■ **WHAT YOU ARE ASKED TO DO**
Look below for the line that contains "Task: Click the TagRobot logo icon in header", then copy it and each following line exactly, through and including the line that contains "Click info icon".

[Dataset entries]
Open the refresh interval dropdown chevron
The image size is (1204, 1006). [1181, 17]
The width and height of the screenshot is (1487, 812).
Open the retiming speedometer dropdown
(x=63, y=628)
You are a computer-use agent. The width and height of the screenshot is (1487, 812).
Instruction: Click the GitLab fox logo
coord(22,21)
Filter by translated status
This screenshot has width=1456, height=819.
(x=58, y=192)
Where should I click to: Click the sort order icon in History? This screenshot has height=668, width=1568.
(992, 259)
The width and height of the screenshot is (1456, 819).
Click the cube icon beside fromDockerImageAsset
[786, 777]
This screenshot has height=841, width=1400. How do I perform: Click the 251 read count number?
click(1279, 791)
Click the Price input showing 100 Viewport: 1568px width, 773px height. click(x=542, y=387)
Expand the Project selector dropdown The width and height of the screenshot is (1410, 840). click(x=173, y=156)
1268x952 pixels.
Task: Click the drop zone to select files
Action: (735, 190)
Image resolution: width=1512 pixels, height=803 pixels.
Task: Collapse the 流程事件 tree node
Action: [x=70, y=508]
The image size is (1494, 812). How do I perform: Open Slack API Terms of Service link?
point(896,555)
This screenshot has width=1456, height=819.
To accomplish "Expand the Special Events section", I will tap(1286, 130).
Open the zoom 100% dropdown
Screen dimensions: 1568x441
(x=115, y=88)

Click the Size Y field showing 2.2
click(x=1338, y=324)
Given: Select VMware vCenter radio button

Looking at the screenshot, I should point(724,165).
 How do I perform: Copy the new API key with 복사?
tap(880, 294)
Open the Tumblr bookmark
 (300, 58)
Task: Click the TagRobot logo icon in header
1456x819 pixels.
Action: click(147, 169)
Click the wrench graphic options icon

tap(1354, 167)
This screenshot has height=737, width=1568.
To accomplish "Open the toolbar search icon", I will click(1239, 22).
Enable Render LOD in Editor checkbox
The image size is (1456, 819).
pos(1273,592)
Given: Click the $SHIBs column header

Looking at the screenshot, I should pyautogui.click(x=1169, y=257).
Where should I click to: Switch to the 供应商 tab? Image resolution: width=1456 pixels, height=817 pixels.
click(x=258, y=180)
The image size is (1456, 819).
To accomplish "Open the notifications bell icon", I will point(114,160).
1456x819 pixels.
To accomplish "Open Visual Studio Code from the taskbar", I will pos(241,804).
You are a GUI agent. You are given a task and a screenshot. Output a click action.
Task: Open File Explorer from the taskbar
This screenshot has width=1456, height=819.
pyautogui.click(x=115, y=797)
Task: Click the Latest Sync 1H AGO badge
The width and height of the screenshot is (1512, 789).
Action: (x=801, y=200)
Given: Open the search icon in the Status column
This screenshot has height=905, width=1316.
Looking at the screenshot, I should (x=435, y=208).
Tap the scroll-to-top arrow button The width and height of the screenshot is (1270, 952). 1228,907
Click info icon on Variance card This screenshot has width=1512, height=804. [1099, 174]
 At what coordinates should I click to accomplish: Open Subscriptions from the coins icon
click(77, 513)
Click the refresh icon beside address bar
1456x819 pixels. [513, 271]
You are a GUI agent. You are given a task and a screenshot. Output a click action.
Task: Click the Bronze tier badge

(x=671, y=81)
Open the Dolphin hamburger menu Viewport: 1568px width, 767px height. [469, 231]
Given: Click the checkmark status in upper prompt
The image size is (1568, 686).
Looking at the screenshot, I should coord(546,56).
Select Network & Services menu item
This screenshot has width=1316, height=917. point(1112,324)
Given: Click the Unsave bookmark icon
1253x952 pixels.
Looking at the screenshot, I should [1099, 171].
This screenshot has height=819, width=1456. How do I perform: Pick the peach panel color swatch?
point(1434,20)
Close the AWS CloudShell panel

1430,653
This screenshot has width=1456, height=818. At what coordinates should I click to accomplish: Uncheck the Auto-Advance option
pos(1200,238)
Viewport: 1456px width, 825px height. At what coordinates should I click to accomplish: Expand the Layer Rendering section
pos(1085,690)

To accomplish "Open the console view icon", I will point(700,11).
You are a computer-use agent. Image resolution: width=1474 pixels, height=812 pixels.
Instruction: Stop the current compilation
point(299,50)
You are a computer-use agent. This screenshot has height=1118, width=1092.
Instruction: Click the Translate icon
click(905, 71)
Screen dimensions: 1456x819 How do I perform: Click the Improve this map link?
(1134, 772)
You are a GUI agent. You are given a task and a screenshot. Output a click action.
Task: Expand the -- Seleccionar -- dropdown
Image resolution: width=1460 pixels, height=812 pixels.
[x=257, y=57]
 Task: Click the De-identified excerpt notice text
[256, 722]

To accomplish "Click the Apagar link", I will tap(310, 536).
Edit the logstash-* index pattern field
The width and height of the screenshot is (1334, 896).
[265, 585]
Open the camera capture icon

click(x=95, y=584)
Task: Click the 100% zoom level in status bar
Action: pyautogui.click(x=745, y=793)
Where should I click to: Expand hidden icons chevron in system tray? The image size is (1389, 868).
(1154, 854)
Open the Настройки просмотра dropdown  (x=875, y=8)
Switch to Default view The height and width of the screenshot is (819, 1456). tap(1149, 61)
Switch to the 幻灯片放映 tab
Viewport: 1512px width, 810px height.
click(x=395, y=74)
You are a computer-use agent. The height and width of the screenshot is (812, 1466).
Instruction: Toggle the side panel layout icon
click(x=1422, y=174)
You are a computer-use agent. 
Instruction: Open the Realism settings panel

■ **WRITTEN SOLUTION**
Task: Click the TagRobot logo icon in header
1456x819 pixels.
Action: click(147, 169)
Click the wrench graphic options icon

tap(1354, 167)
This screenshot has height=737, width=1568.
To accomplish "Open the toolbar search icon", I will click(1239, 22).
Enable Render LOD in Editor checkbox
The image size is (1456, 819).
pos(1273,592)
Given: Click the $SHIBs column header

Looking at the screenshot, I should pyautogui.click(x=1169, y=257).
Where should I click to: Switch to the 供应商 tab? Image resolution: width=1456 pixels, height=817 pixels.
click(x=258, y=180)
The image size is (1456, 819).
To accomplish "Open the notifications bell icon", I will point(114,160).
1456x819 pixels.
To accomplish "Open Visual Studio Code from the taskbar", I will pos(241,804).
You are a GUI agent. You are given a task and a screenshot. Output a click action.
Task: Open File Explorer from the taskbar
This screenshot has width=1456, height=819.
pyautogui.click(x=115, y=797)
Task: Click the Latest Sync 1H AGO badge
The width and height of the screenshot is (1512, 789).
Action: (x=801, y=200)
Given: Open the search icon in the Status column
This screenshot has height=905, width=1316.
Looking at the screenshot, I should (x=435, y=208).
Tap the scroll-to-top arrow button The width and height of the screenshot is (1270, 952). 1228,907
Click info icon on Variance card This screenshot has width=1512, height=804. [1099, 174]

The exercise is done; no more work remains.